Een weduwe in de problemen

Voor de Schijndelse schepenbank arriveren op 10 october 1690 Jan Peters van Hamont en Mattijs Nijuns resp. gehuwd met Petronella en Ael­tje, beiden dochters van Gerit Adriaens van de Sande. Samen met hen ook nog Aeltje de dochter van schoolmeester Mr. Peter van Meerhout. Ze gaan de goederen verdelen van hun grootouders. Herberg de Wildeman valt ten deel aan van Hamont. Vrij kort daarna moet hij overleden zijn, want in 1696 is het zijn weduwe, die huis en grond aan de kerk, genaamd de Wildeman, transporteert aan Jan Aerts van der Schoot. Petronella van der Sanden raakt overigens gruwelijk in de problemen. [8]

Zij dient een verzoekschrift in om een volmacht te verkrijgen om de Wilde­man te mogen verkopen, zodat ze weer wat armslag krijgt, want ze staat plotseling helemaal alleen voor de 'opvoeding van haer acht leevende ende naecte kinderen' zoals ze het zelf uit­drukt. Dat verzoek wordt gehonoreerd. De schepenen zijn er van overtuigd dat zij 'hare kinderen met de leech handen niet can opvoeden, oversulcx hoog noodigh is kost en dranck als mede cleeding'. Zonder geld kan ze in deze primaire levensbe­hoeften niet voorzien, vandaar de goedkeuring. Ook wordt nog een akkertje verkocht in de buurt van de Put­steeg tegenover de pastorie. Naast goederen onder Schijndel laat ze in 1696 ook haar aan­deel in een huis en lande­rijen verkopen onder Breugel op het Olen, genoemd Breugelsoir­le. Ze heeft hiervan 2/3 part en het andere derde part is van een zekere Nicolaas van Boxtel man van Johanna Collone. De nieuwe eigenaren van de herberg ver­pachten hem regelmatig. Zo betaalt Roeloff Cornelis in 1702 een pachtsom van 31 gulden op jaarbasis en de overeengekomen pachttermijn bedraagt 8 jaren. [9]  Na vier jaren mag hij de huur opzeggen, als hij dat tenminste tijdig laat weten. De eerste betaling moet geschieden met Pinksteren 1704.
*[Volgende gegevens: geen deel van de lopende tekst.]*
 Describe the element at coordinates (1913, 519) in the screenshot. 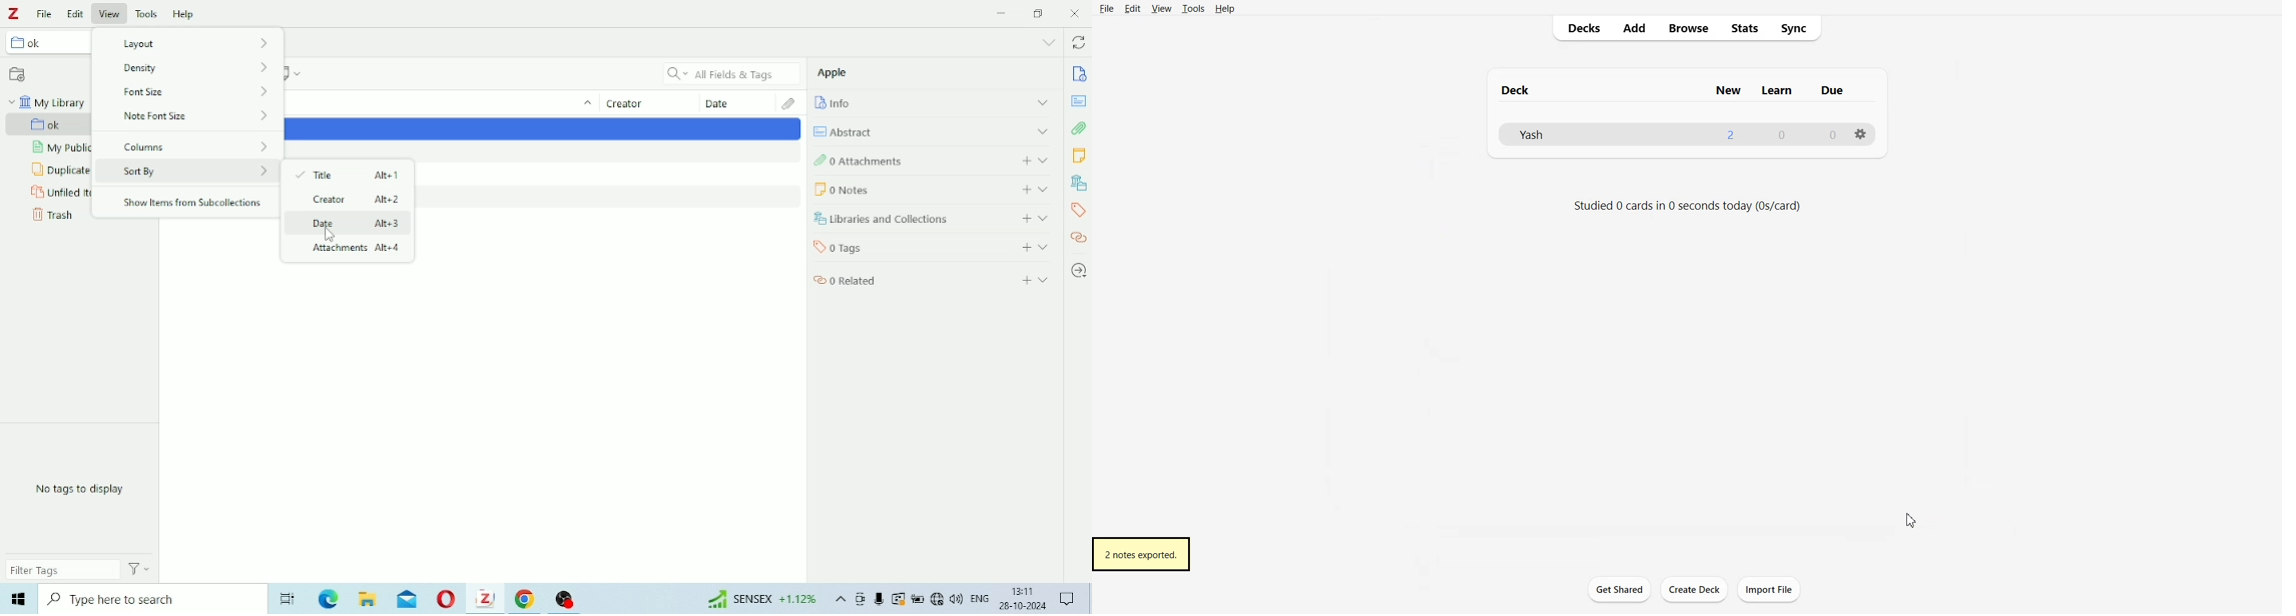

I see `Cursor` at that location.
Reparaties geen overbodige luxe

Mochten er zich onverhoopt buitensporige mankementen vertonen aan de gebouwen, dan wordt de pachter geacht mee te betalen aan de reparaties. Vastgesteld is dat de oven of schouw in het huis door de pachter ver­nieuwd dient te worden en op hem rust de plicht zelf te zorgen voor de aanvoer van leem. Noodzakelijke repara­ties aan het dak, de deuren en de vensters ten laste van de huurder horen in die tijd standaard bij zo'n huurcon­tract. In 1712 is het Goyaert van der Schoot die de herberg verhuurt voor 8 jaren aan Gerit van der Vleut. [10]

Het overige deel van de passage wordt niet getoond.